→ Work to do
- a) Transcribe everything in the LeRobot dataset guide from "StarVLA uses the" down to "(stored as video)", keeping every character as it appears.
- b) Using the LeRobot dataset guide, decide whether each statement holds: (i) the workflow has five main steps; (ii) camera images are stored as video; (iii) the example dataset is created with fps set to 30. Answer yes or no for each and quote the words that settle it.

━━━━━ Extract to read ━━━━━

Skip to content

Use Your Own LeRobot Dataset

This guide walks you through the complete process of training StarVLA on your own robotics data, from data conversion to model training.

The workflow consists of five main steps:

  1. Convert Data to LeRobot Format - Transform your raw data into the standardized LeRobot format
  2. Create Robot Type Config - Define how your robot’s data modalities are structured
  3. Create Data Mix - Register your dataset in the mixture registry
  4. Create Training Config - Configure the training parameters
  5. Run Training - Launch the training script

StarVLA uses the LeRobot dataset format for VLA training. You need to convert your robotics data to this format first.

A LeRobot dataset requires the following features:

  • observation.state: Robot state (joint positions, end-effector pose, etc.)
  • action: Robot actions (joint commands, delta positions, etc.)
  • observation.images.*: Camera images (stored as video)
  • language_instruction or task: Task description text
from lerobot.common.datasets.lerobot_dataset import LeRobotDataset
import numpy as np
# Define your dataset features
FEATURES = {
"observation.state": {
"dtype": "float32",
"shape": (7,), # e.g., 6 joints + 1 gripper
"names": ["state"],
},
"action": {
"dtype": "float32",
"shape": (7,),
"names": ["action"],
},
"observation.images.image": {
"dtype": "video",
"shape": (480, 640, 3), # height, width, channels
"names": ["height", "width", "channels"],
},
"language_instruction": {
"dtype": "string",
"shape": (1,),
"names": ["instruction"],
},
}
# Create dataset
dataset = LeRobotDataset.create(
repo_id="my_robot_dataset",
fps=15,
robot_type="my_robot",
features=FEATURES,
)
# Add frames from your data
# Assume your raw data is organized by episode (one complete demonstration),
# each containing multiple frames.
# e.g.: episodes = [load_hdf5("demo_0.hdf5"), load_hdf5("demo_1.hdf5"), ...]
for episode in your_episodes:
for frame in episode:
dataset.add_frame({
"observation.state": np.array(frame["state"], dtype=np.float32),
"action": np.array(frame["action"], dtype=np.float32),
"observation.images.image": frame["image"],
"language_instruction": frame["instruction"],
# `task` is a required field used internally by LeRobot for grouping
# episodes by task; its content is usually the same as language_instruction
"task": frame["instruction"],
})

━━━━━ Data listing ━━━━━

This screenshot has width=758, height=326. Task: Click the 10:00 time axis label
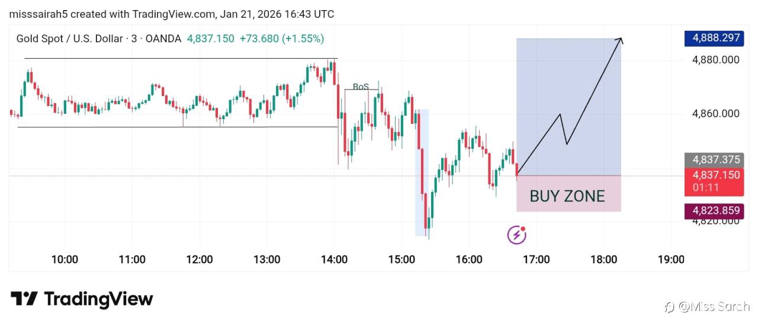(65, 260)
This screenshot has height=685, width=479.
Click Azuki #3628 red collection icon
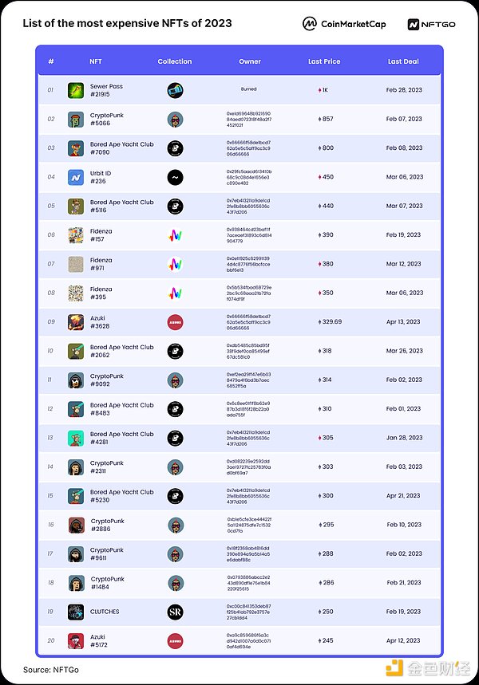[176, 322]
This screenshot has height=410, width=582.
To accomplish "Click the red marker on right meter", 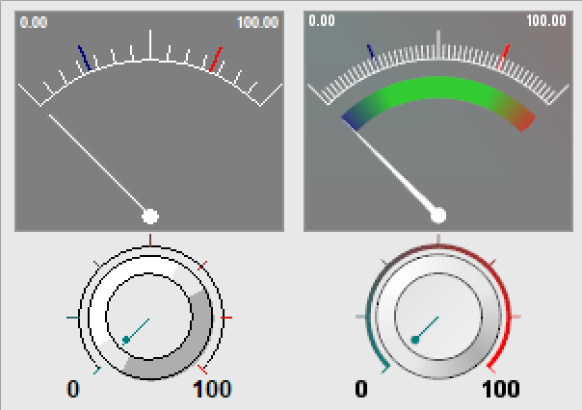I will coord(505,53).
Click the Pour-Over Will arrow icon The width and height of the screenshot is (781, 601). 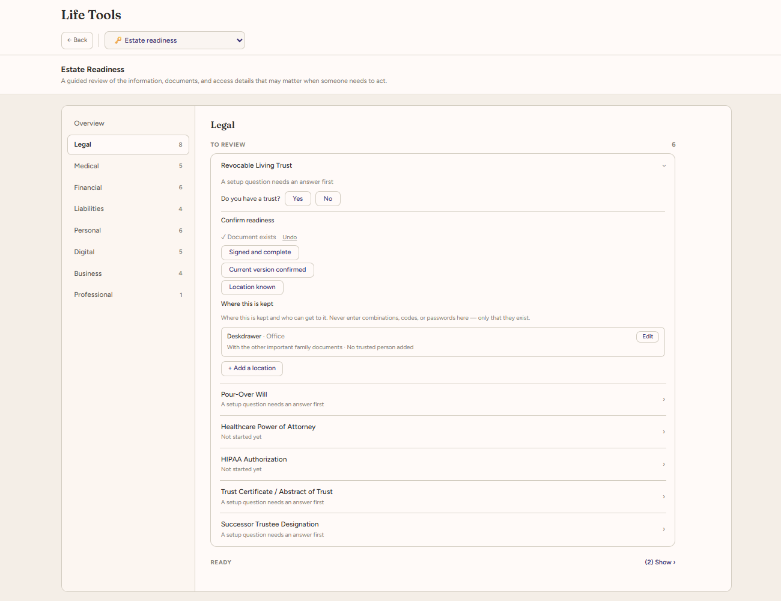point(664,399)
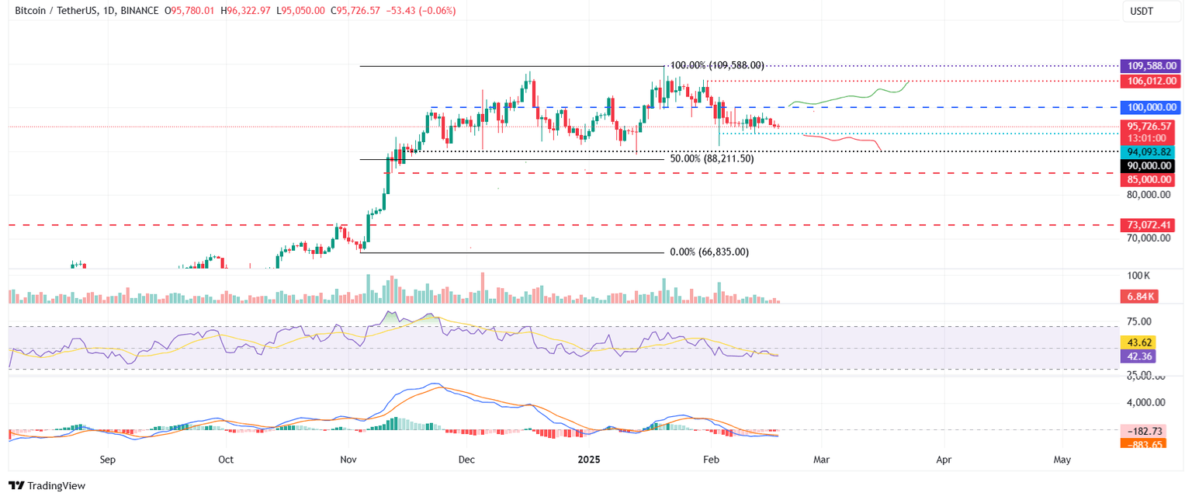This screenshot has height=500, width=1192.
Task: Click the current price label 95,726.57
Action: click(1149, 125)
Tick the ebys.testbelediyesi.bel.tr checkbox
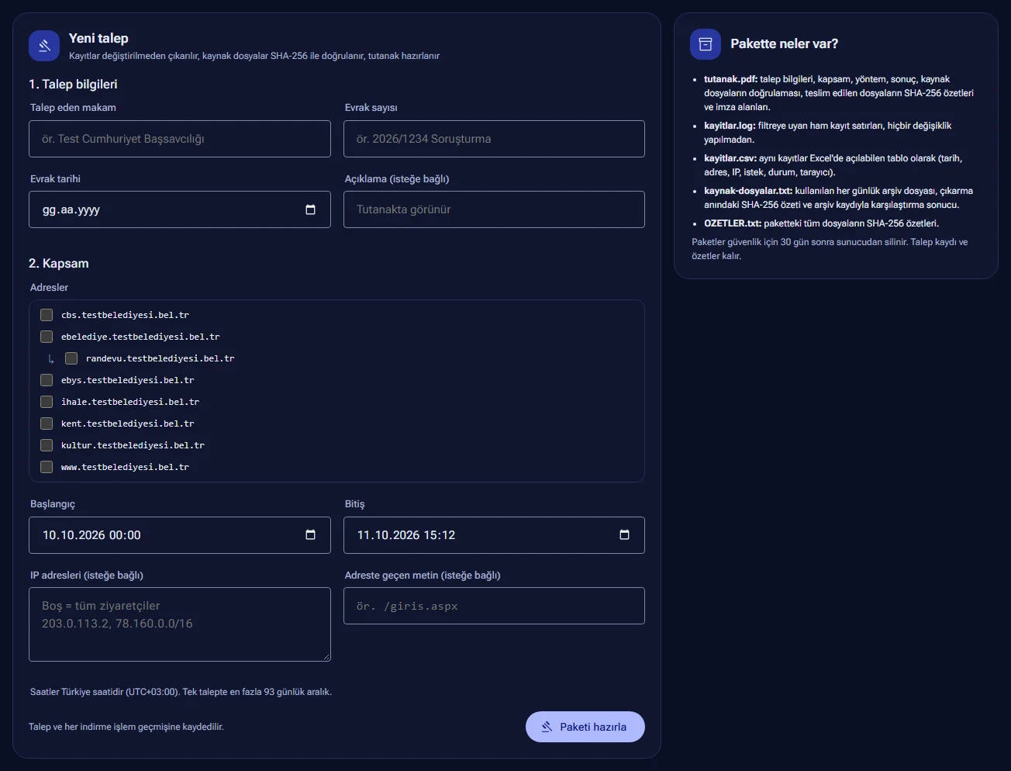The height and width of the screenshot is (771, 1011). tap(47, 380)
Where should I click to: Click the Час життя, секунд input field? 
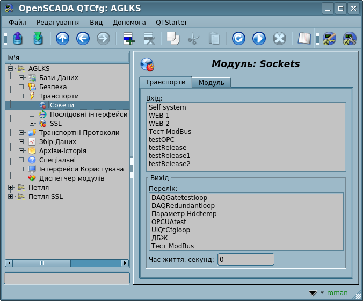pyautogui.click(x=245, y=260)
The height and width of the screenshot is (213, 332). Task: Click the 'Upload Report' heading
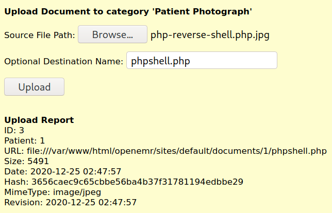39,120
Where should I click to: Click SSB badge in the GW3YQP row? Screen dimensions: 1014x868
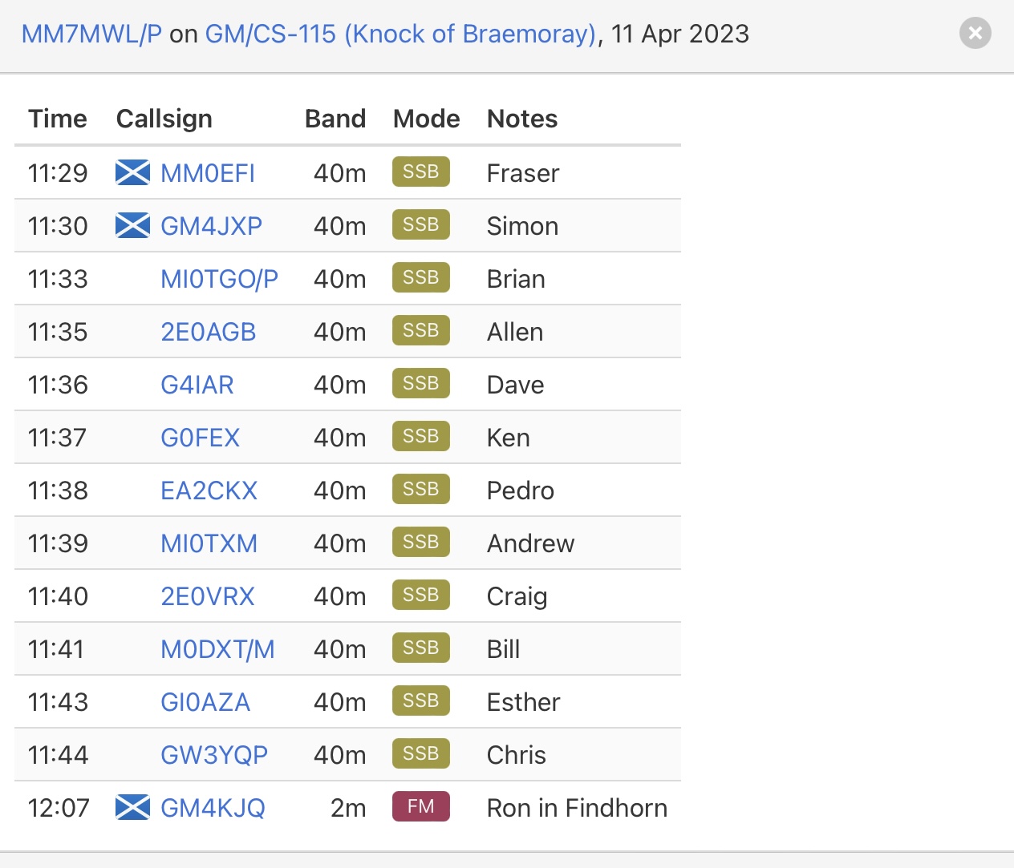click(421, 753)

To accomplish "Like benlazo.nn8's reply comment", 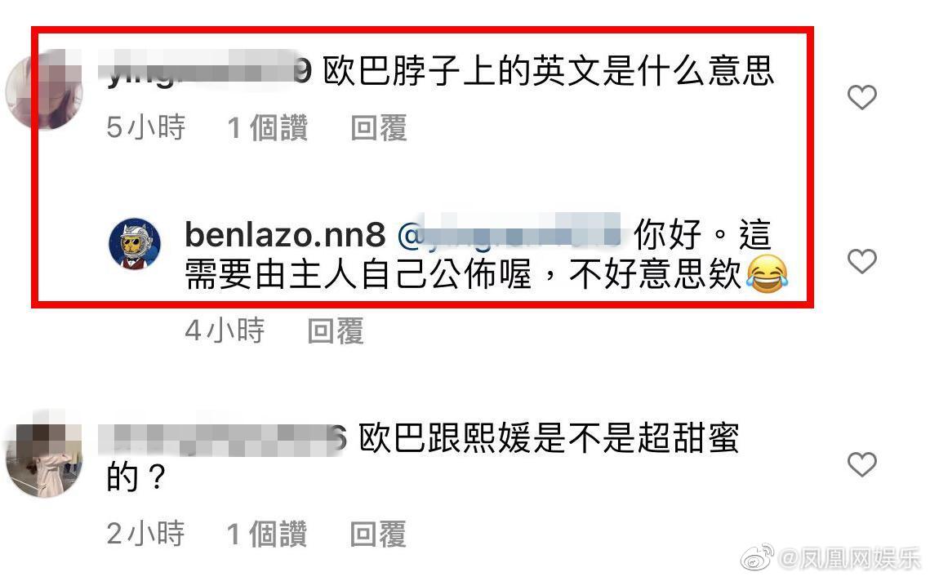I will 861,261.
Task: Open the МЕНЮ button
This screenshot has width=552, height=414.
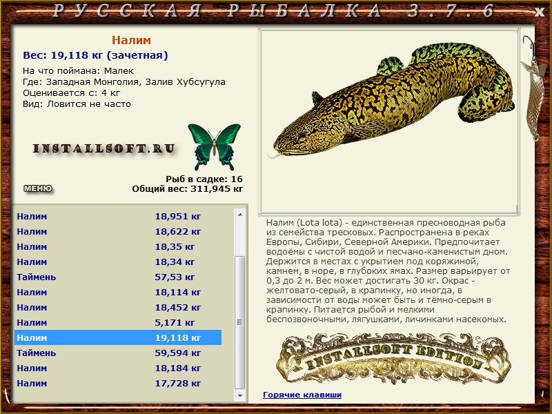Action: pyautogui.click(x=38, y=188)
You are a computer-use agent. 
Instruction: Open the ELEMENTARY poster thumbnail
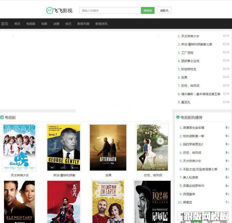19,201
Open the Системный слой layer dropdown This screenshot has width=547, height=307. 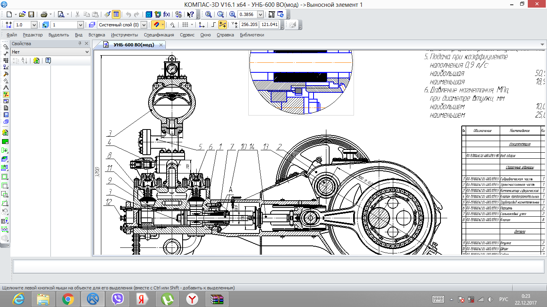[x=144, y=25]
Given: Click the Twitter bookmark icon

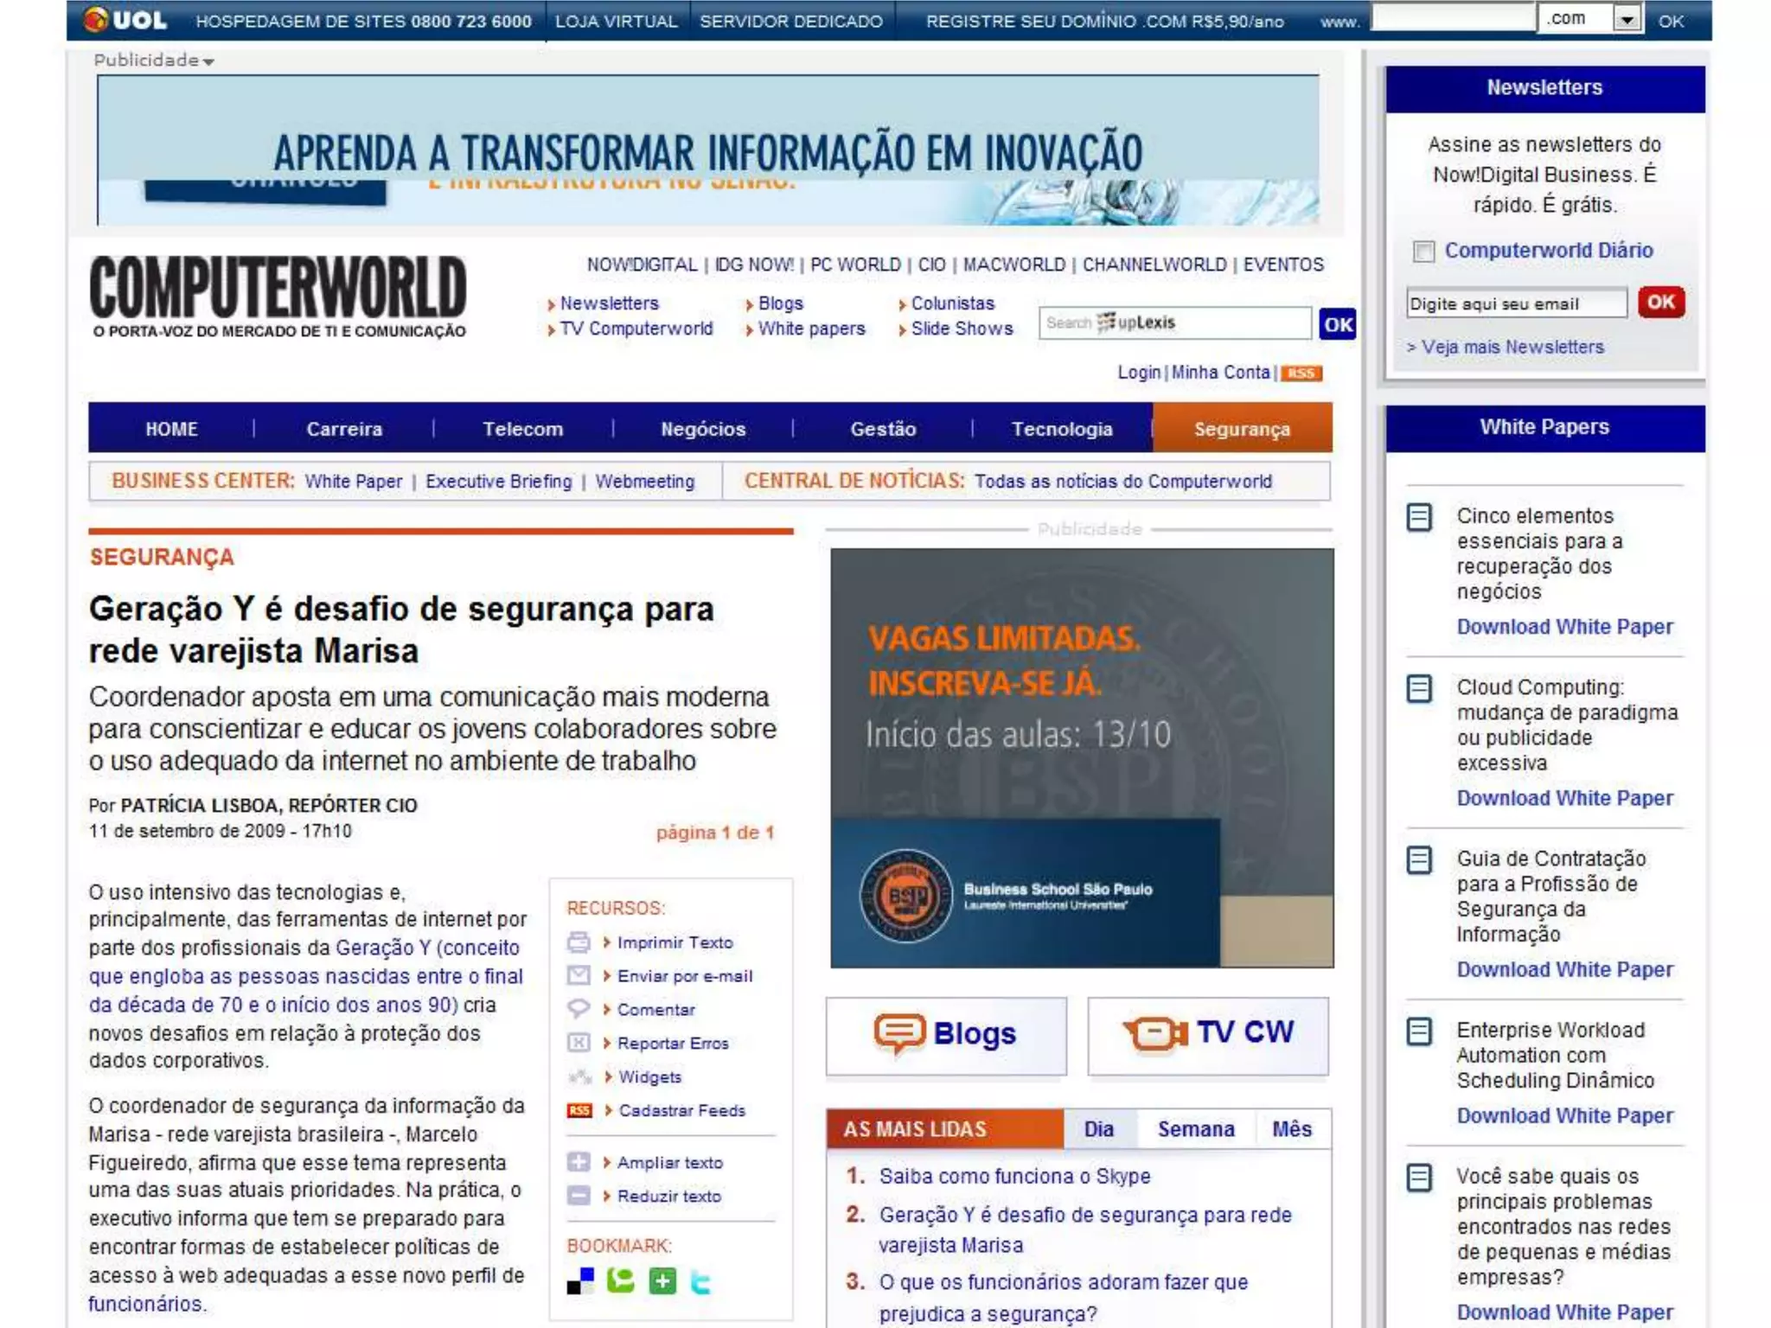Looking at the screenshot, I should point(701,1282).
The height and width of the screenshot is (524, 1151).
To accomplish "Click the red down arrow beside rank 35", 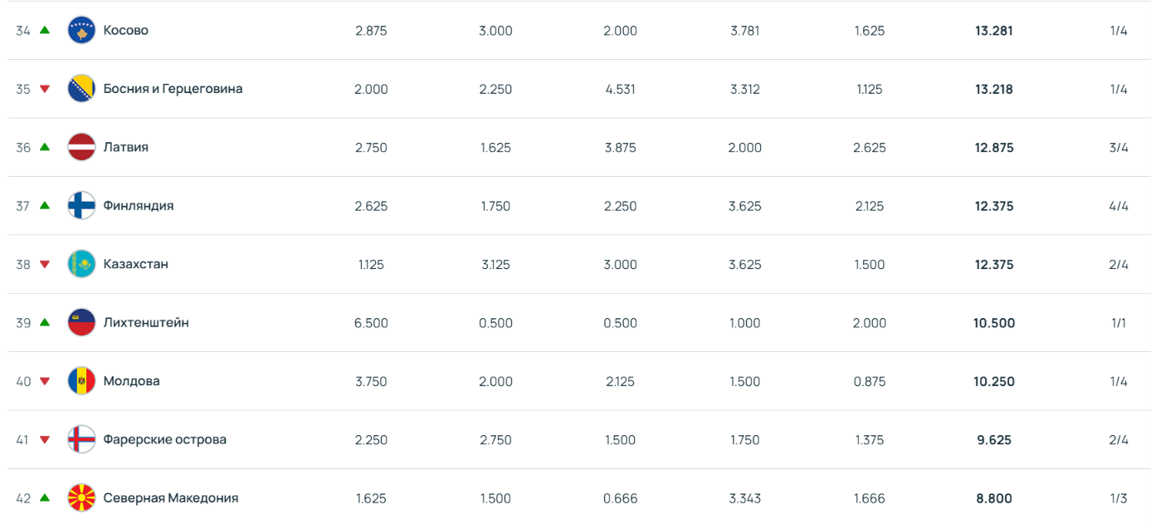I will click(45, 89).
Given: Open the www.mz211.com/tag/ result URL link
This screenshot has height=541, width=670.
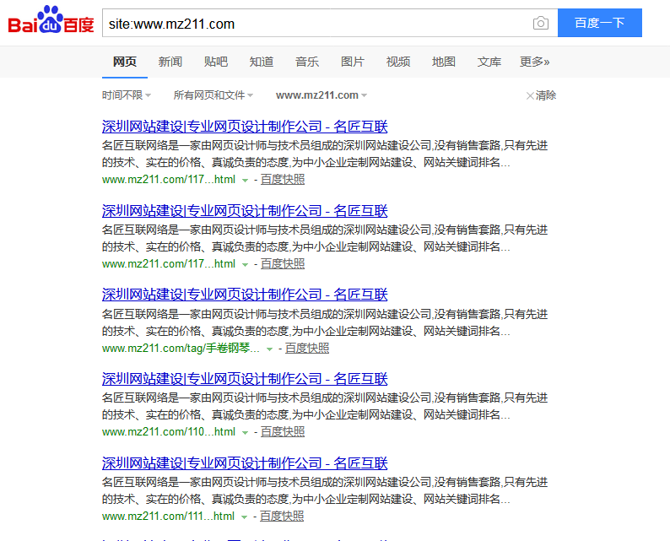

━━━━━

→ Task-by-task answers
- a)
StarVLA uses the LeRobot dataset format for VLA training. You need to convert your robotics data to this format first.

A LeRobot dataset requires the following features:

  • observation.state: Robot state (joint positions, end-effector pose, etc.)
  • action: Robot actions (joint commands, delta positions, etc.)
  • observation.images.*: Camera images (stored as video)

- b)
(i) Yes: "The workflow consists of five main steps"
(ii) Yes: "Camera images (stored as video)"
(iii) No: "fps=15,"